▸ Required work: For the data below, transcribe the part that opens with the line containing "Click the Limite order icon" and closes with the line containing "Where should I", exactly and with no pictures.

▸ Dataset records:

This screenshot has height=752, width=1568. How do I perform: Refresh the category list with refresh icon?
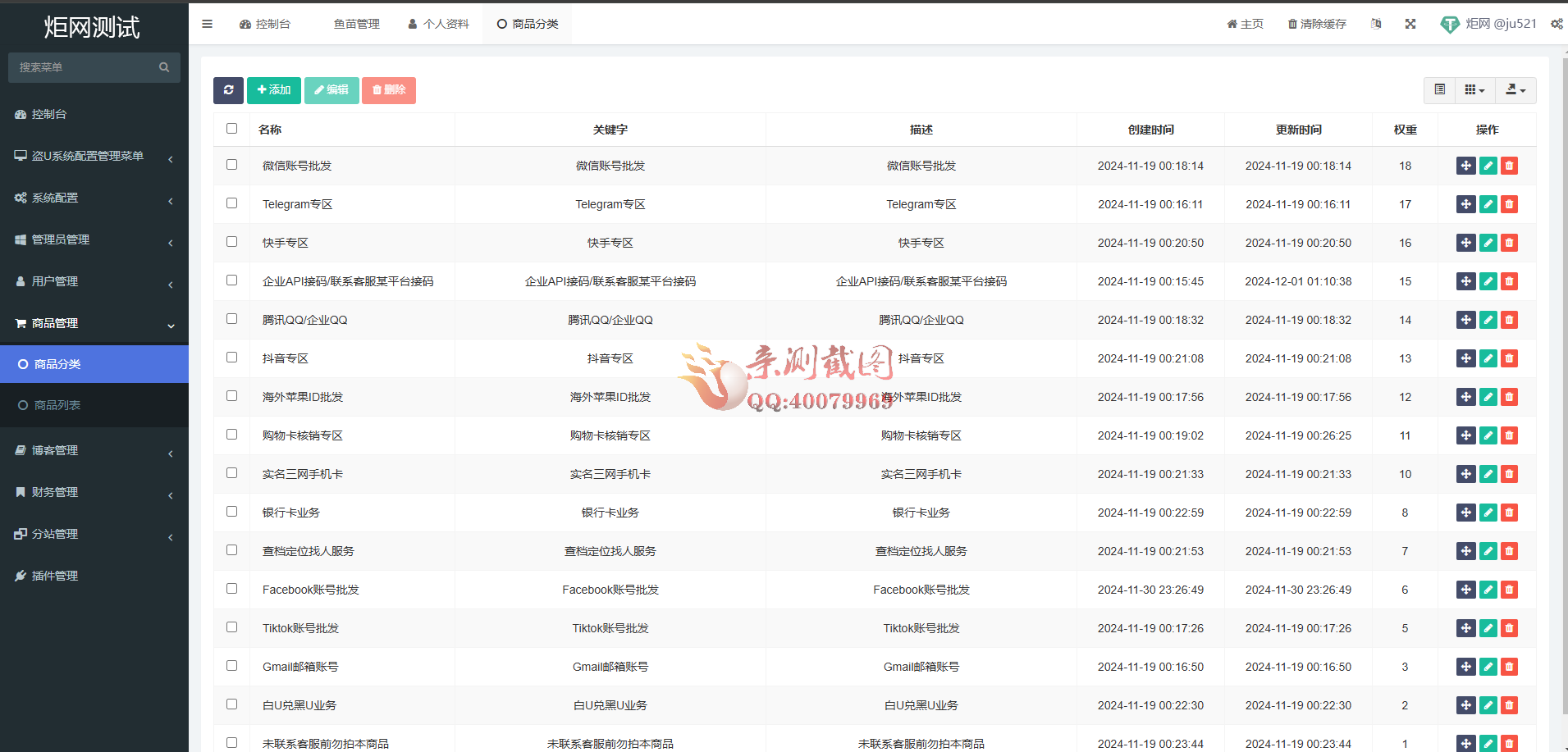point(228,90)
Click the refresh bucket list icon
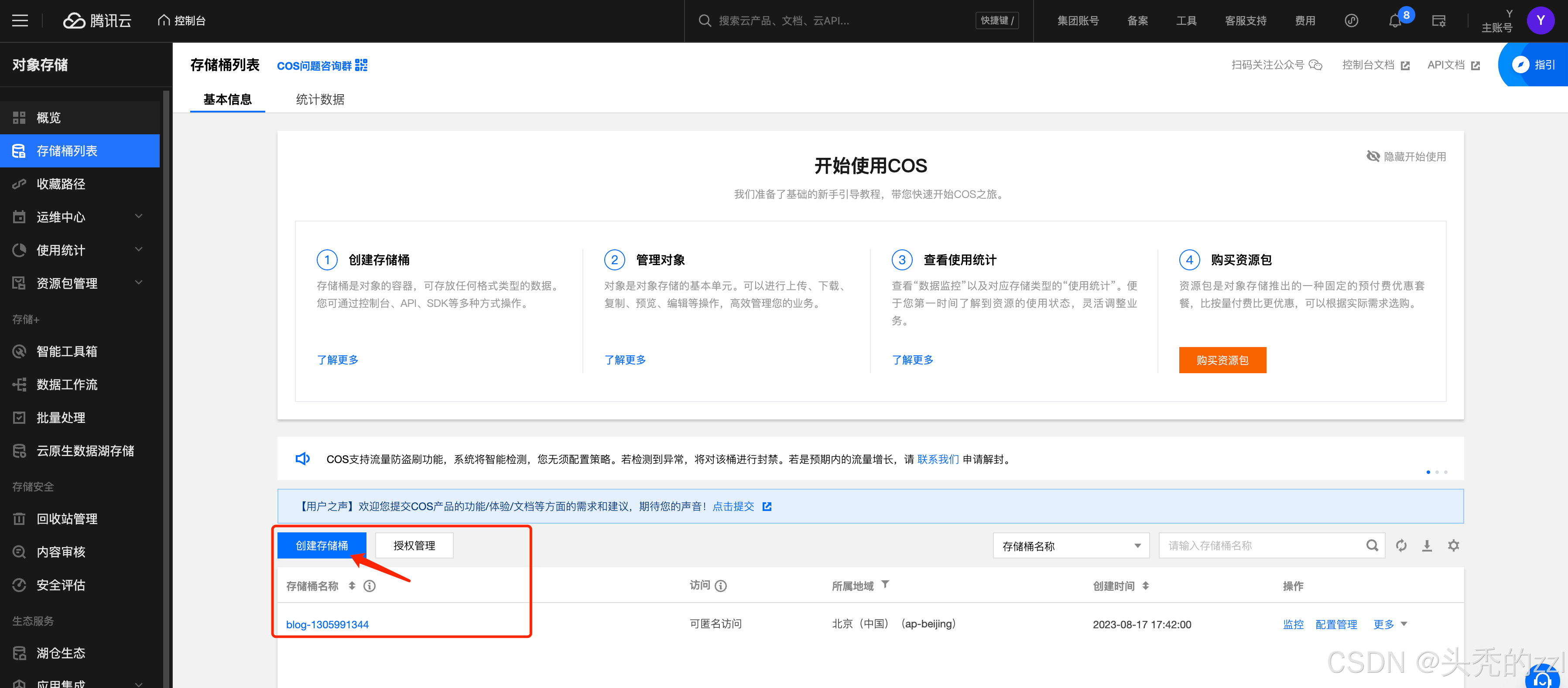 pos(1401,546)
...
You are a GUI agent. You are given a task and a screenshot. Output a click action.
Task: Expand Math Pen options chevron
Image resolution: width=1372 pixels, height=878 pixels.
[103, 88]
--
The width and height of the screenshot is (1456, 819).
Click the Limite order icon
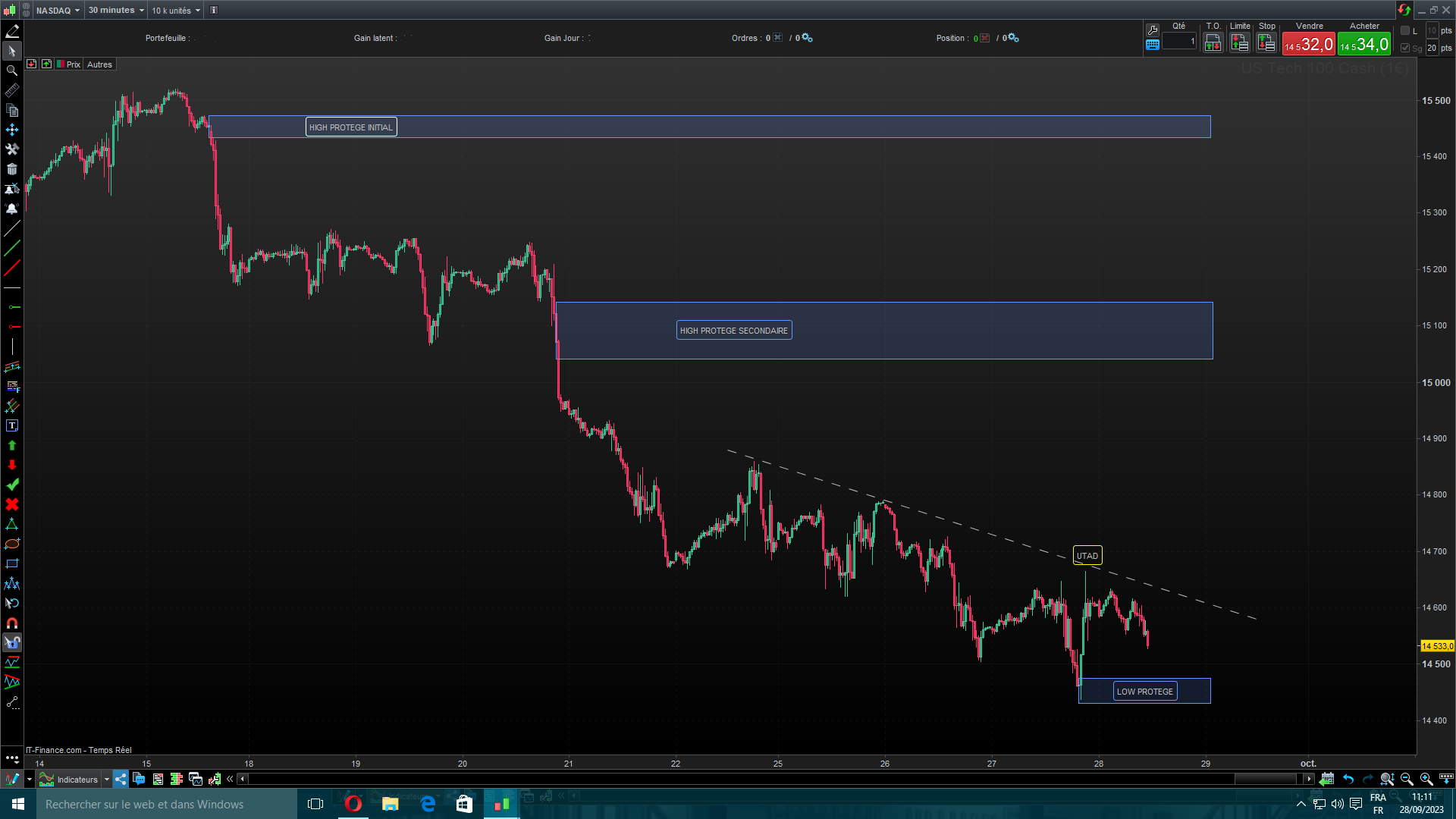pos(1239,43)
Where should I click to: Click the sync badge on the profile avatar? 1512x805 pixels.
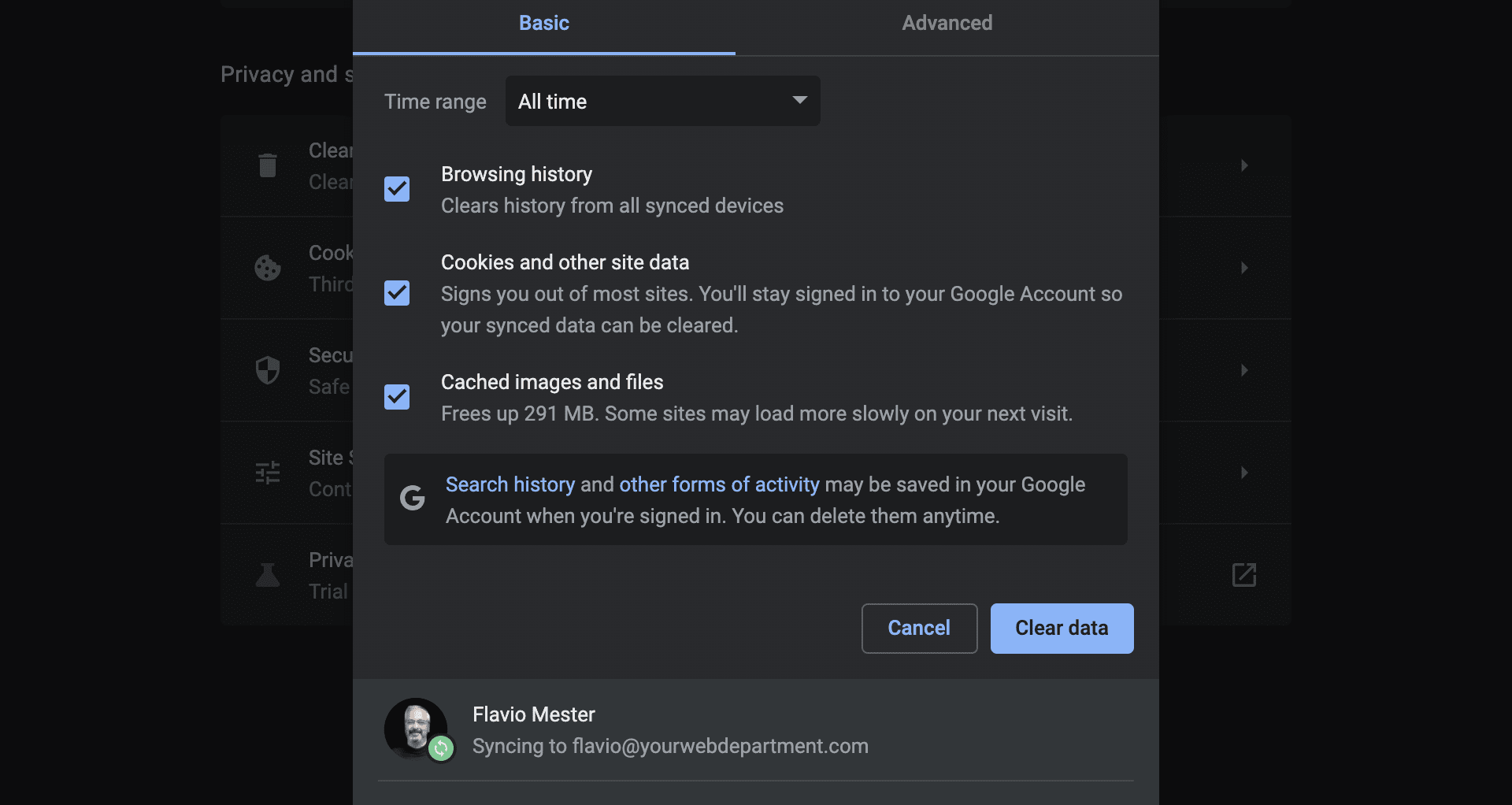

▸ Answer to this exercise:
Click the Limite order icon
pos(1239,43)
Where should I click to: Click the sync badge on the profile avatar? 1512x805 pixels.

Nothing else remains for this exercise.